Lüp is a full service event information strategy company whose power lies in our ability to fuse intelligence, technology and deep events expertise to create our integrated suite of products.

These products are designed and built by our team to work in synergy at the deepest levels. Together, they enable a seamless experience for visitors, exhibitors and organizers alike. Lüp enrich the event experiences for over 1.5 million people every year by partnering with event organisers and exhibitors at more than 200 events across Australasia.

Formed in 2011 with a vision to empower people to influence the outcome of their event experience, the Lüp team aspires to invigorate the events market around the world. We tailor our offering to various event groups, ensuring that we deliver the best service and product available in the industry.

Problem statement

Lüp operates with a small, multi discipline engineering team consisting of 2 engineers and 3 developers. This team is responsible for all of the infrastructure and services offered to Lüp’s customers. This includes the maintenance and day to day operations of all of our Infrastructure as a Service (IaaS) virtual machines.

While a large majority of daily tasks had been automated, the number of hours required to maintain and manage scaling events was starting to add up. A key concern with the current IaaS model was the number virtual machines and associated costs, that are required to effectively maintain standby services in order to cope with usage spikes or system failures. This has been further exacerbated by Lüp’s rapid Year over Year (YoY) growth which has only placed more demand on our services & infrastructure.

It was decided that any new engineering work would need to target a Platform as a Service (PaaS) solution in order to reduce the management burden on the engineering team.

Discussions with Lüp Management and Customers helped the engineering team to derive the following requirements:

  1. Auto-Scaling is essential.
  2. A minimum of 2 geographic regions (Data persistence).
  3. .NET Core should be a first class citizen.
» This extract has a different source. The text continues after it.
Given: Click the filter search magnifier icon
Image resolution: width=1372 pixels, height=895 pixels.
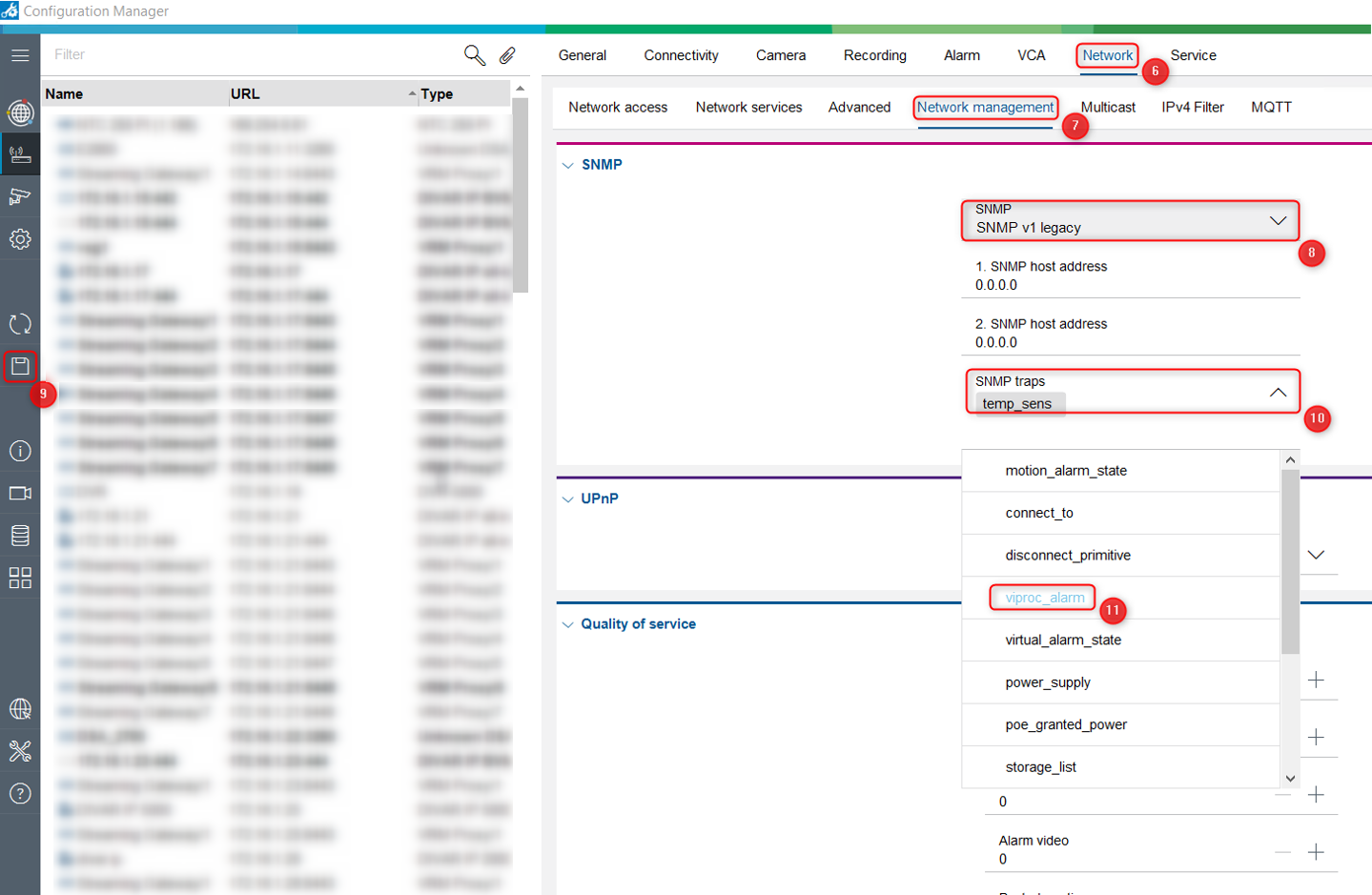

All greenfield work is .NET Core (where applicable).
  4. Deployment model needed to be compatible with existing build / deploy pipelines and infrastructure.
  5. Application Performance Metrics (APM) should be easily observable.
  6. Serverless computing should be considered (where applicable).
  7. Cost minimization, both in hours and finances.
  8. Staging and Productions environments should be identical.
  9. Integration with Lüp’s existing services via RESTful APIs or Message Passing (e.g. Message Queues);

After considering a number of providers Microsoft Azure was chosen, and a proof of concept project conceived which has since been promoted to a production solution.

Solution

The Lüp engineering team had identified the need to replace our existing authentication services with modern Authentication as a Service (AaaS) and User Management services. These services need to integrate with existing legacy applications whilst being highly-available.

Technical Architecture

The solution developed has three separate main interaction points with other systems. The first of these is via Azure Storage Queues. This was selected to facilitate integration with the existing Lüp applications with minimal change. It also ensures scalability as many messages can be written to the queue in a short time during peak load ensuring that no items are lost.

Azure functions are then used to read the items placed in the queue and then execute the necessary activities e.g. a create user message triggers the create user function. The use of a function for each of these activities allows it to scale independently based on the number of messages requiring action hence providing additional flexibility.

Two separate App Services are then used, one for the AaaS elements of the solution and the second for the User Management elements providing both logical separation of functions but also independent scaling and reporting mechanisms for each without the need to maintain servers.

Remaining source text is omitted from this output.